I’m a mom of three kids under the age of 5, and all my pregnancies were considered “geriatric” as I was past the age of 35 during them. Even though I’m done having kids, I’ve been wondering whether I’m approaching perimenopause, because I want to properly prepare for the changes in my body.
While scrolling on Instagram recently, I was served an ad for an at-home fertility test from Everlywell, a company that sells blood tests to check for an array of health conditions, and decided to try it. According to the brand’s website, the test checks hormone levels that affect a person’s cycle, ovulation, and ability to get pregnant.
I opted for the fertility test over the perimenopause test because it analyzed the same hormones as the perimenopause test, plus a few extra.
In the end, I was left wanting to know more about my hormone levels, and realized that predicting perimenopause is not that straightforward. Here’s what my experience was like taking the Everlywell fertility test.
The fertility test was easy to take
Everlywell sells over 30 tests that focus on a range of health issues, including sexual health, reproductive health, and allergy screenings.
The fertility test analyzes several hormones: estradiol, luteinizing hormone, follicle-stimulating hormone, thyroid-stimulating hormone, and total testosterone.
“The test is a cost-effective starting point in understanding your reproductive and general health,” Dr. Liz Kwo, Everly Health’s Chief Medical Officer, told Insider. She said the tests analyze the same hormones a physician or fertility clinic would order, providing access to those who couldn’t otherwise get tested due to insurance status, distance from a doctor, or cost.
The $149 test took about a week to arrive at my house. The box containing the test came with everything I needed, including an alcohol wipe, needles to poke the tip of my finger, a card to collect the blood, and a bandage.
I was surprised by how much poking my finger hurt, and it was a bit sore for days after, especially since I work on a computer all day and use my fingers to type.
The test instructs you to collect blood during two key times in your cycle — on the third day of your period, and then 17 days later — which meant I had to delay the test to my next cycle since I was already past the window for the first finger prick.
The card to collect the blood also features a visual aid on how to do it properly, as the blood drops need to be big enough and placed in the correct location for viability.
Once you have both your samples, you put everything in the box with a prepaid label and send it away.
Understanding my results
My results showed my testosterone was low and my FSH was high.
I sent the results over to Lauren Messinger, a board-certified OBGYN and menopause practitioner, so she could explain what was going on.

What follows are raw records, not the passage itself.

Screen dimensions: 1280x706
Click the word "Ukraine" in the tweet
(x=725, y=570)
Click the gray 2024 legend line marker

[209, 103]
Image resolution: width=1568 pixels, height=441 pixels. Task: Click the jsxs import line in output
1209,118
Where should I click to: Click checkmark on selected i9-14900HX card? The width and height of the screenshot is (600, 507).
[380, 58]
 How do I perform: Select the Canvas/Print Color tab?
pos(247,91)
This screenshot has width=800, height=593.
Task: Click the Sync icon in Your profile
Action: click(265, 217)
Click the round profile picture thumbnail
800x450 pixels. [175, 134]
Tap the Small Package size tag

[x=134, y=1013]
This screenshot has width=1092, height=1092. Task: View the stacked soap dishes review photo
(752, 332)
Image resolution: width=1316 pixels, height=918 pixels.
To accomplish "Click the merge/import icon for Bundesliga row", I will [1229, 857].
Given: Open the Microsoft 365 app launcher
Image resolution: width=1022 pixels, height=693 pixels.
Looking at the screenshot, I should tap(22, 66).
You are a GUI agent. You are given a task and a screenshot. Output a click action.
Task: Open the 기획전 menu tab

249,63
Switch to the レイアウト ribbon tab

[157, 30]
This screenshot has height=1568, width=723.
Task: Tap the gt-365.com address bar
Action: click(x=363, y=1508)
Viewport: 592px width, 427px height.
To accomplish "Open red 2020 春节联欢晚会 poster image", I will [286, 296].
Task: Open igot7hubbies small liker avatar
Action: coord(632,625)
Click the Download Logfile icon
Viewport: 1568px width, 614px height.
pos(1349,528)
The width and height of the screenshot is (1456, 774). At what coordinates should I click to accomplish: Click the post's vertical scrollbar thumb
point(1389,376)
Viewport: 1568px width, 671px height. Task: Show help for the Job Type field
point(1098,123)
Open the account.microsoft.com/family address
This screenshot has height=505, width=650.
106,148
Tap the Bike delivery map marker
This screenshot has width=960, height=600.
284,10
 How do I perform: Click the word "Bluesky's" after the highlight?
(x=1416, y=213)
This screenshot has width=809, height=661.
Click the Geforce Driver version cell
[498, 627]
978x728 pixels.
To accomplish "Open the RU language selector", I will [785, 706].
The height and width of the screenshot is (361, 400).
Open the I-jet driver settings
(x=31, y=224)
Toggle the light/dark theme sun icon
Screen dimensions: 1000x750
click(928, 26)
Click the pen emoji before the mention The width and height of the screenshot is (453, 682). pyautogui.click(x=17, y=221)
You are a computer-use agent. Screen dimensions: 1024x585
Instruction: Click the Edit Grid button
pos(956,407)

These two results combined could mean that I’m entering perimenopause, according to the explanation of my results provided by Everlywell. However, Messinger told me those results don’t necessarily indicate that’s the case.
Taking a blood test to check hormone levels is always better than a saliva or urine test, because the results will be more accurate, Messinger said. That said, it is difficult to predict perimenopause by using a one-time snapshot of hormone levels. This is because there are no other data to compare my hormone levels to, and these might be normal levels for me.
“I generally counsel my patients that perimenopause is a clinical diagnosis. Based on asking a few simple questions and listening to my patient’s answers, I can get a better sense of their menopausal status than from lab work alone,” Messinger said.
Kwo said Everlywell recommends everyone who takes their tests share the results with their healthcare provider to figure out a care plan. She also said there is an educational webinar with a healthcare professional included in the cost of the kit, which I wasn’t aware of until I spoke to her.
I asked Messinger if I should worry about my testosterone being low or my FSH being high. Messinger said that when it comes to testosterone, a reduced level alone is not indicative of sexual dysfunction, adding there is no “level that clearly and consistently distinguishes sexual desire disorder from women with normal sexual function.”
Messinger also said that while estradiol levels become lower and FSH stabilizes at a higher level during menopause, practitioners don’t know at what rate those change and stabilize, so no lab test will be able to predict the timing for menopause.
While the test didn’t give me exactly what I wanted, I learned there is no clear-cut answer when it comes to the changes my body is going through, and that I should keep an open dialogue with my doctor on how I’m feeling and what to expect in the coming years.